The assessment, which is free, will produce a grading between very low and very high. A person with high or very high needs will face significant safety issues staying at home. They will probably need to be in a rest home or getting specialised hospital care.

Your GP or district health board can put you in touch with needs assessment agencies in your area. You can also find a list of agencies on the Ministry of Health website.

Financial assessment

If you’re assessed as needing long-term care, you may be eligible for a residential care subsidy. The needs assessor can provide an application form. Both assets and income are taken into account.

Even if you’re not eligible for a subsidy, there’s a cap on the amount you or any individual must pay towards your care. Maximum contributions vary slightly by district.

At 1 July 2017, the maximum weekly contribution in Auckland city is $1062.95; in Southland, it’s $973.91. The maximum contribution applies to any person who has been assessed as requiring long-term care. Rates are reviewed each year.

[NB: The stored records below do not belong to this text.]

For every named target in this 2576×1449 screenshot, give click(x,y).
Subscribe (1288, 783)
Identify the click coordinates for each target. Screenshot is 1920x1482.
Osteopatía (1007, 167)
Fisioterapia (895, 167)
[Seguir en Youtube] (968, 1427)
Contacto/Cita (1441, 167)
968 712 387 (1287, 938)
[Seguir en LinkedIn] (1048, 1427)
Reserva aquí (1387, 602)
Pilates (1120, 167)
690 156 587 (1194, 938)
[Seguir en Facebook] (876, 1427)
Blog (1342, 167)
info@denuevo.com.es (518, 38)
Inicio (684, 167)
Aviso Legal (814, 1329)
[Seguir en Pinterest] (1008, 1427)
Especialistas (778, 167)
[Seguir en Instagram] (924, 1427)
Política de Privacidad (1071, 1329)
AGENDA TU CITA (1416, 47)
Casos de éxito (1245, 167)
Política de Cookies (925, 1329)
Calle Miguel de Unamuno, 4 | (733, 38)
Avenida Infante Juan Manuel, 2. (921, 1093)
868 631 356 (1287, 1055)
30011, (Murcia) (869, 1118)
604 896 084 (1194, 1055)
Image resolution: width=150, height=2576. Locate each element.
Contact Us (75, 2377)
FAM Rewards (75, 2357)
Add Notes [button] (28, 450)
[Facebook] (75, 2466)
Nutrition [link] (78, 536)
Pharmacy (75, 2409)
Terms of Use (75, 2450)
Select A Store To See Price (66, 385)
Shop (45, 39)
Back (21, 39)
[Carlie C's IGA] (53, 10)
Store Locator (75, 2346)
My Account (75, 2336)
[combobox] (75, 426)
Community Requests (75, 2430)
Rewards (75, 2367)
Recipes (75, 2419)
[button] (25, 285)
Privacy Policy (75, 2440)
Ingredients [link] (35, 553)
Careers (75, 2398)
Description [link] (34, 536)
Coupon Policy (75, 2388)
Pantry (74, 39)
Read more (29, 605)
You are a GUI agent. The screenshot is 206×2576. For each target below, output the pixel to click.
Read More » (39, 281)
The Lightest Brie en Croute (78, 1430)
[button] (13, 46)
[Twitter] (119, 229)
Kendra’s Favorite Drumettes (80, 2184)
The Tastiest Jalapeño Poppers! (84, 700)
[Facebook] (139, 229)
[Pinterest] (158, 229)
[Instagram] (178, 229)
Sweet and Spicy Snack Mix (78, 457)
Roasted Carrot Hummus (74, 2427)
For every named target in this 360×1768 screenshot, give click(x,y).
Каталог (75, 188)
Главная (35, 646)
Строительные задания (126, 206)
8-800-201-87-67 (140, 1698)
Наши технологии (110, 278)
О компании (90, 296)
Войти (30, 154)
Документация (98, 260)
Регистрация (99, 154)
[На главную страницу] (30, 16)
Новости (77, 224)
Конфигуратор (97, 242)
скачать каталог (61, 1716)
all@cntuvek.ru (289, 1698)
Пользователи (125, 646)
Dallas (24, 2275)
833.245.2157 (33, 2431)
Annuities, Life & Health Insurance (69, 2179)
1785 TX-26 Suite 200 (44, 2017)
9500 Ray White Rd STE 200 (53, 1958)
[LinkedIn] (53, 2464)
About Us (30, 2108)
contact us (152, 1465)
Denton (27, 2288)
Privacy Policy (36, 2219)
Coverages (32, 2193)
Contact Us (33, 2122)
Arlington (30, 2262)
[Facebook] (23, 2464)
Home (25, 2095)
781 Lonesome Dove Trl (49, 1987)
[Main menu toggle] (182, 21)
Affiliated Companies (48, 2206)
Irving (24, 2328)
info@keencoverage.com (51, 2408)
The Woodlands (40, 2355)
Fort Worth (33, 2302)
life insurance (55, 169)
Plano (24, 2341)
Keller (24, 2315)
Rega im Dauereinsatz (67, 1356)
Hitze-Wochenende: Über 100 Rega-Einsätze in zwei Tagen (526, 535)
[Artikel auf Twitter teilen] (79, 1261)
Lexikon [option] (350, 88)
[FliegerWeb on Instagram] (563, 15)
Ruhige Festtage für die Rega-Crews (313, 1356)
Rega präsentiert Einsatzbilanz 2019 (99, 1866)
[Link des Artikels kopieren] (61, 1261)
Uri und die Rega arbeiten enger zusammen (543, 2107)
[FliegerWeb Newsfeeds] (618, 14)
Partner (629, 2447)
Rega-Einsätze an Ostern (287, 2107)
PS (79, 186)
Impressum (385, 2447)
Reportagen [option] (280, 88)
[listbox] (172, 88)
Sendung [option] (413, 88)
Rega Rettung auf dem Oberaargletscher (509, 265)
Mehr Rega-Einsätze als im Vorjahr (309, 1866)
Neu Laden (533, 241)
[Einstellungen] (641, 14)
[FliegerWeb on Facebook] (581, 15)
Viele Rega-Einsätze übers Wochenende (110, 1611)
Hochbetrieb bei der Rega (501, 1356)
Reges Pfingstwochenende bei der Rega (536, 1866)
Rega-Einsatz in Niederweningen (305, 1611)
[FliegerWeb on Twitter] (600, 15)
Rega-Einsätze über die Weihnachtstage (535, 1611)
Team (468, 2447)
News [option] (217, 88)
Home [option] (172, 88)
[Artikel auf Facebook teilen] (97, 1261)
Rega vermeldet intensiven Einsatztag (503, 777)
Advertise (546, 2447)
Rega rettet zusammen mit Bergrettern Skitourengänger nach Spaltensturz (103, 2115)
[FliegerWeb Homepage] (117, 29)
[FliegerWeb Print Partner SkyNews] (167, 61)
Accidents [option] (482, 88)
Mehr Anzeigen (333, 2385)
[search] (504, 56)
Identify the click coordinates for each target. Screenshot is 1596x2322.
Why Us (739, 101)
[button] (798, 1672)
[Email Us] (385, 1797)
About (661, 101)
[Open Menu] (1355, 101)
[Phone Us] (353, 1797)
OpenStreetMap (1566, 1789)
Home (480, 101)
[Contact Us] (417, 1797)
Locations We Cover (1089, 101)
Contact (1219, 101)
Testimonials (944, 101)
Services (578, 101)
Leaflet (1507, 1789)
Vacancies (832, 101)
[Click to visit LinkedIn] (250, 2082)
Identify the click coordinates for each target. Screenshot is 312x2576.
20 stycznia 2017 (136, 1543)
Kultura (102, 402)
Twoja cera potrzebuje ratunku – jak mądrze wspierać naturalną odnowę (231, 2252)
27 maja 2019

For detailed information on the residential care subsidy, go to Work and Income. Work and Income assesses eligibility for the subsidy.

Making complaints

Confusingly, there are 3 agencies with the power to investigate complaints about rest homes:

  • District health boards (DHBs): DHBs distribute public funding to rest homes. Under the terms of funding contracts, they can act on complaints and investigate any rest home to ensure it’s providing a safe service.
  • Ministry of Health: The Health and Disability Services (Safety) Act gives the ministry the power to enter and inspect any rest home to assess whether health care services are being provided in a safe and satisfactory manner.
  • Health and Disability Commissioner: The commissioner has the power to investigate complaints about the provision of a health or disability service to a rest-home resident.

The Health and Disability Advocacy Service is also available to anyone with a concern about a rest home (or any other health or disability provider). It doesn’t have powers to investigate complaints: its role is to support consumers, as well as those acting on their behalf, in resolving problems.